EXERCISE DIRECTIONS:
When you copy the entries, keep every word exactly as it stands.

INFORMATION SUPPLIED:
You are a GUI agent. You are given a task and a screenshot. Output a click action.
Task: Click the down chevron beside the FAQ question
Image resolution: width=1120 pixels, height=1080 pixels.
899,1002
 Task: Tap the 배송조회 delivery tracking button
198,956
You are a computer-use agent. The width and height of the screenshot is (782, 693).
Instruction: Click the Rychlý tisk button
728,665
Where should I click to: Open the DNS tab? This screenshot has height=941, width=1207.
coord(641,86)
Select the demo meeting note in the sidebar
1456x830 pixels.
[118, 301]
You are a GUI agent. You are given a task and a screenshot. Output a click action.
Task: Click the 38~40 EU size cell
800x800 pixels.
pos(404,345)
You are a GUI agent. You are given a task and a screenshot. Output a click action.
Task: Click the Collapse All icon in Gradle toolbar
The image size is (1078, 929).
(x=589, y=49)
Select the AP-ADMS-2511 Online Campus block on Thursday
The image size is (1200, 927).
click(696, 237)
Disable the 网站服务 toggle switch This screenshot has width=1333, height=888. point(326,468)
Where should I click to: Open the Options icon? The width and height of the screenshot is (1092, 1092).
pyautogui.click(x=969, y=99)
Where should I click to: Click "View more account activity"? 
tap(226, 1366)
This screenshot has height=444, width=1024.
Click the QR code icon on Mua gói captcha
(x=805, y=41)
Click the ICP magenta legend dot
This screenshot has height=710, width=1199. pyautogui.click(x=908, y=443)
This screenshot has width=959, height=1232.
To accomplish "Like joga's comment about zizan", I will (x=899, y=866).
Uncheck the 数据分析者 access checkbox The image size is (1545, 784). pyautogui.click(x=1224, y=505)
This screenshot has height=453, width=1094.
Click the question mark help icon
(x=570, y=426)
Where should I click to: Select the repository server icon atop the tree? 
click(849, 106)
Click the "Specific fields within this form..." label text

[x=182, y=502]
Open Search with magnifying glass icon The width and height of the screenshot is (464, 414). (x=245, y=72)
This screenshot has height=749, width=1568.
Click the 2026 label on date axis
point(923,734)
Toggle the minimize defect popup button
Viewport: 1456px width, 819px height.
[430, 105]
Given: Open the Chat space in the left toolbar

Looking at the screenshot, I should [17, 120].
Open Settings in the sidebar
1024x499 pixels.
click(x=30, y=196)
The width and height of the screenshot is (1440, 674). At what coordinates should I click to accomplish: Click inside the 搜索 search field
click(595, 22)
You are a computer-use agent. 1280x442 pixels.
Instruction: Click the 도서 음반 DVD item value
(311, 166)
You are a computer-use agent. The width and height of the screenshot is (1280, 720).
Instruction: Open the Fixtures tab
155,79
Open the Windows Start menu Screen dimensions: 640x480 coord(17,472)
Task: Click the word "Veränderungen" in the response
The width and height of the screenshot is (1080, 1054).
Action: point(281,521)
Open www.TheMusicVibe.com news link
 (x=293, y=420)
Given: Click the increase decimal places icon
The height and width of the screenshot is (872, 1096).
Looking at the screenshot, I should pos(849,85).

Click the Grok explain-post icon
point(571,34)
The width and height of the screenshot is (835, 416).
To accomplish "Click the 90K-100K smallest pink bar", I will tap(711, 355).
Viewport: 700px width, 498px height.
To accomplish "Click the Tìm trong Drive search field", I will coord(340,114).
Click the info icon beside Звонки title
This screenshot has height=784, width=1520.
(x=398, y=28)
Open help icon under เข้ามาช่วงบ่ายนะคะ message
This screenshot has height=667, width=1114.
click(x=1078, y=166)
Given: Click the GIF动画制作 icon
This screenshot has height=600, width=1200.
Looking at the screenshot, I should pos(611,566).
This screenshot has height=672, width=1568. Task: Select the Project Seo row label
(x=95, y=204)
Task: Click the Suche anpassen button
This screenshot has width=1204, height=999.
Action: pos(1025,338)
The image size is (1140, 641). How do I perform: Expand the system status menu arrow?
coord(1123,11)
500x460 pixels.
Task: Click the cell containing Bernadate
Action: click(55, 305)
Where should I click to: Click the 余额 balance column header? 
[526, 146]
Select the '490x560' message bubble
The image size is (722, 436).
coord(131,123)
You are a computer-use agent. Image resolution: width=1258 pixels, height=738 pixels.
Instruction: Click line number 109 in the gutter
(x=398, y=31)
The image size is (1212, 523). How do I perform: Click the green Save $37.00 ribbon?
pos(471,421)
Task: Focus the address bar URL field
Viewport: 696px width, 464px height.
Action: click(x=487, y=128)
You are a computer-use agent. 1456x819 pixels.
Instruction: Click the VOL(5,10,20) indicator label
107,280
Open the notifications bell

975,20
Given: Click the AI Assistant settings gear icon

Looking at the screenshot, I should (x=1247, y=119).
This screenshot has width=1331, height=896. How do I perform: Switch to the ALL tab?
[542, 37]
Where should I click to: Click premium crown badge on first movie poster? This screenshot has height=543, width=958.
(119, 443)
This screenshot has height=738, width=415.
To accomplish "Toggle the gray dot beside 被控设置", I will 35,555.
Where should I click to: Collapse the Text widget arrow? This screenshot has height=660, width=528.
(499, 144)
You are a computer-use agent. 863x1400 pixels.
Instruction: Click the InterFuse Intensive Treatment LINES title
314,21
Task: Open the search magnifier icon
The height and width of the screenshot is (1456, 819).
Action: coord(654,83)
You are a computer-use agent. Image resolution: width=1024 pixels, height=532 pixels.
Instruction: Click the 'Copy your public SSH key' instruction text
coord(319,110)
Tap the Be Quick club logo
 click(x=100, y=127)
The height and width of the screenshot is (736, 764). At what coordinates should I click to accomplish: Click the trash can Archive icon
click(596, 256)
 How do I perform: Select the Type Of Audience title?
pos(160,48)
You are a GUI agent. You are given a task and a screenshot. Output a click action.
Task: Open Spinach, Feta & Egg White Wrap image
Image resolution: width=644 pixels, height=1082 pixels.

REPLY:
You are a GUI agent. You are given a task and a screenshot. Output a click action.
Task: Click the down chevron beside the FAQ question
Image resolution: width=1120 pixels, height=1080 pixels.
899,1002
 Task: Tap the 배송조회 delivery tracking button
198,956
You are a computer-use agent. The width and height of the screenshot is (782, 693).
Instruction: Click the Rychlý tisk button
728,665
Where should I click to: Open the DNS tab? This screenshot has height=941, width=1207.
coord(641,86)
Select the demo meeting note in the sidebar
1456x830 pixels.
[118, 301]
You are a GUI agent. You are given a task and a screenshot. Output a click action.
Task: Click the 38~40 EU size cell
800x800 pixels.
pos(404,345)
You are a GUI agent. You are given a task and a screenshot. Output a click action.
Task: Click the Collapse All icon in Gradle toolbar
The image size is (1078, 929).
(x=589, y=49)
Select the AP-ADMS-2511 Online Campus block on Thursday
The image size is (1200, 927).
click(696, 237)
Disable the 网站服务 toggle switch This screenshot has width=1333, height=888. point(326,468)
Where should I click to: Open the Options icon? The width and height of the screenshot is (1092, 1092).
pyautogui.click(x=969, y=99)
Where should I click to: Click "View more account activity"? 
tap(226, 1366)
This screenshot has height=444, width=1024.
Click the QR code icon on Mua gói captcha
(x=805, y=41)
Click the ICP magenta legend dot
This screenshot has height=710, width=1199. pyautogui.click(x=908, y=443)
This screenshot has width=959, height=1232.
To accomplish "Like joga's comment about zizan", I will (x=899, y=866).
Uncheck the 数据分析者 access checkbox The image size is (1545, 784). pyautogui.click(x=1224, y=505)
This screenshot has height=453, width=1094.
Click the question mark help icon
(x=570, y=426)
Where should I click to: Select the repository server icon atop the tree? 
click(849, 106)
Click the "Specific fields within this form..." label text

[x=182, y=502]
Open Search with magnifying glass icon The width and height of the screenshot is (464, 414). (x=245, y=72)
This screenshot has height=749, width=1568.
Click the 2026 label on date axis
point(923,734)
Toggle the minimize defect popup button
Viewport: 1456px width, 819px height.
[430, 105]
Given: Open the Chat space in the left toolbar

Looking at the screenshot, I should [17, 120].
Open Settings in the sidebar
1024x499 pixels.
click(x=30, y=196)
The width and height of the screenshot is (1440, 674). At what coordinates should I click to accomplish: Click inside the 搜索 search field
click(595, 22)
You are a computer-use agent. 1280x442 pixels.
Instruction: Click the 도서 음반 DVD item value
(311, 166)
You are a computer-use agent. The width and height of the screenshot is (1280, 720).
Instruction: Open the Fixtures tab
155,79
Open the Windows Start menu Screen dimensions: 640x480 coord(17,472)
Task: Click the word "Veränderungen" in the response
The width and height of the screenshot is (1080, 1054).
Action: point(281,521)
Open www.TheMusicVibe.com news link
 (x=293, y=420)
Given: Click the increase decimal places icon
The height and width of the screenshot is (872, 1096).
Looking at the screenshot, I should pos(849,85).

Click the Grok explain-post icon
point(571,34)
The width and height of the screenshot is (835, 416).
To accomplish "Click the 90K-100K smallest pink bar", I will tap(711, 355).
Viewport: 700px width, 498px height.
To accomplish "Click the Tìm trong Drive search field", I will coord(340,114).
Click the info icon beside Звонки title
This screenshot has height=784, width=1520.
(x=398, y=28)
Open help icon under เข้ามาช่วงบ่ายนะคะ message
This screenshot has height=667, width=1114.
click(x=1078, y=166)
Given: Click the GIF动画制作 icon
This screenshot has height=600, width=1200.
Looking at the screenshot, I should pos(611,566).
This screenshot has height=672, width=1568. Task: Select the Project Seo row label
(x=95, y=204)
Task: Click the Suche anpassen button
This screenshot has width=1204, height=999.
Action: pos(1025,338)
The image size is (1140, 641). How do I perform: Expand the system status menu arrow?
coord(1123,11)
500x460 pixels.
Task: Click the cell containing Bernadate
Action: click(55, 305)
Where should I click to: Click the 余额 balance column header? 
[526, 146]
Select the '490x560' message bubble
The image size is (722, 436).
coord(131,123)
You are a computer-use agent. Image resolution: width=1258 pixels, height=738 pixels.
Instruction: Click line number 109 in the gutter
(x=398, y=31)
The image size is (1212, 523). How do I perform: Click the green Save $37.00 ribbon?
pos(471,421)
Task: Focus the address bar URL field
Viewport: 696px width, 464px height.
Action: click(x=487, y=128)
You are a computer-use agent. 1456x819 pixels.
Instruction: Click the VOL(5,10,20) indicator label
107,280
Open the notifications bell

975,20
Given: Click the AI Assistant settings gear icon

Looking at the screenshot, I should (x=1247, y=119).
This screenshot has width=1331, height=896. How do I perform: Switch to the ALL tab?
[542, 37]
Where should I click to: Click premium crown badge on first movie poster? This screenshot has height=543, width=958.
(119, 443)
This screenshot has height=738, width=415.
To accomplish "Toggle the gray dot beside 被控设置", I will 35,555.
Where should I click to: Collapse the Text widget arrow? This screenshot has height=660, width=528.
(499, 144)
You are a computer-use agent. 863x1400 pixels.
Instruction: Click the InterFuse Intensive Treatment LINES title
314,21
Task: Open the search magnifier icon
The height and width of the screenshot is (1456, 819).
Action: coord(654,83)
You are a computer-use agent. Image resolution: width=1024 pixels, height=532 pixels.
Instruction: Click the 'Copy your public SSH key' instruction text
coord(319,110)
Tap the Be Quick club logo
 click(x=100, y=127)
The height and width of the screenshot is (736, 764). At what coordinates should I click to accomplish: Click the trash can Archive icon
click(596, 256)
 How do I perform: Select the Type Of Audience title?
pos(160,48)
You are a GUI agent. You are given a task and a screenshot. Output a click action.
Task: Open Spinach, Feta & Egg White Wrap image
Image resolution: width=644 pixels, height=1082 pixels.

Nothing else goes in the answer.